(GOAL): Put the lines of the records below into a JSON list of strings, one string per line and no blank lines, starting at the line that contains "Show pinned messages list icon" and running through the end of the records, both ends included.

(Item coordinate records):
— START —
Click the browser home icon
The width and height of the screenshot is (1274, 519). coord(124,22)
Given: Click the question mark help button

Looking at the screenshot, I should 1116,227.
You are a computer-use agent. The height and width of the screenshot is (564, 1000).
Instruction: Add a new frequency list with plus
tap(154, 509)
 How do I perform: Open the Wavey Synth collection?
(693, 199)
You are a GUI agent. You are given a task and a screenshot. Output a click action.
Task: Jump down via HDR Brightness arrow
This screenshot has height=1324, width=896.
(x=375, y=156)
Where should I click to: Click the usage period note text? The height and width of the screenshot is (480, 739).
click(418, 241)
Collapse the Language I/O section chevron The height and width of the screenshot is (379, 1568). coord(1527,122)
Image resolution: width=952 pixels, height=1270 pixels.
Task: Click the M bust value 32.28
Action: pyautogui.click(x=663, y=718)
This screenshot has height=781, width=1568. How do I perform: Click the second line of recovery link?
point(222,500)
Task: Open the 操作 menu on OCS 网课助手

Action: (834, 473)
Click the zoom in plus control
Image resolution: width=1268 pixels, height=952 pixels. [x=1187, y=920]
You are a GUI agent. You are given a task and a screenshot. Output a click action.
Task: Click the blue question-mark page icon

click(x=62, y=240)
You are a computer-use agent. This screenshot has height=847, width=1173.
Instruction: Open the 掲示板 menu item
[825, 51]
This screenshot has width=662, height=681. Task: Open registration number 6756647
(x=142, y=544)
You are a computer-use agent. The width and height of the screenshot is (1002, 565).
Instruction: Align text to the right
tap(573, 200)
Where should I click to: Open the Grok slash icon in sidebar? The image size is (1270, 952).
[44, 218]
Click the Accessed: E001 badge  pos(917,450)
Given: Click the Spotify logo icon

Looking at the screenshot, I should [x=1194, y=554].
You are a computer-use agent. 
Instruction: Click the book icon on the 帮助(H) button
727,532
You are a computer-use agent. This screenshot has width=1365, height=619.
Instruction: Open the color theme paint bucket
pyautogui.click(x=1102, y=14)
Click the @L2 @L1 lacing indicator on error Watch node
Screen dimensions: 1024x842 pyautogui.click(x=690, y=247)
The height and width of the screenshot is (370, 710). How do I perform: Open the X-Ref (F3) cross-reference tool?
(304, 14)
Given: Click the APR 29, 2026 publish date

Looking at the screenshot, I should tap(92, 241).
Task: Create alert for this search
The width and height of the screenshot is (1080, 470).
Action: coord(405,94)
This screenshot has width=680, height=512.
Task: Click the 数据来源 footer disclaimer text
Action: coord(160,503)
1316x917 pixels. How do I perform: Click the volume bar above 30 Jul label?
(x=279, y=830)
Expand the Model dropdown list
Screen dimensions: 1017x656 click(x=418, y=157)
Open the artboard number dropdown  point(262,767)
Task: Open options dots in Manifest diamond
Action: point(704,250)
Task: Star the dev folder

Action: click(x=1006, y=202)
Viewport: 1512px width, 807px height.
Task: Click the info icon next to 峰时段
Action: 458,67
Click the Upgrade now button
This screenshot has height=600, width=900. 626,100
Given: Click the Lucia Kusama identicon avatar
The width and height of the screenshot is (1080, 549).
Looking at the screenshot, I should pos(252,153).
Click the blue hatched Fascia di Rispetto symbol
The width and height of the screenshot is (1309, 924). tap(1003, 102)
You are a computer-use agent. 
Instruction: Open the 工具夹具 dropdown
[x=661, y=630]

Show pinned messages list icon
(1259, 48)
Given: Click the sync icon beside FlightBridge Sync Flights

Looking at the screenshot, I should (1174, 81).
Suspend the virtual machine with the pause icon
— END —
(OUTPUT FOR THIS EXERCISE):
[
  "Show pinned messages list icon",
  "(1259, 48)",
  "Given: Click the sync icon beside FlightBridge Sync Flights",
  "Looking at the screenshot, I should (1174, 81).",
  "Suspend the virtual machine with the pause icon"
]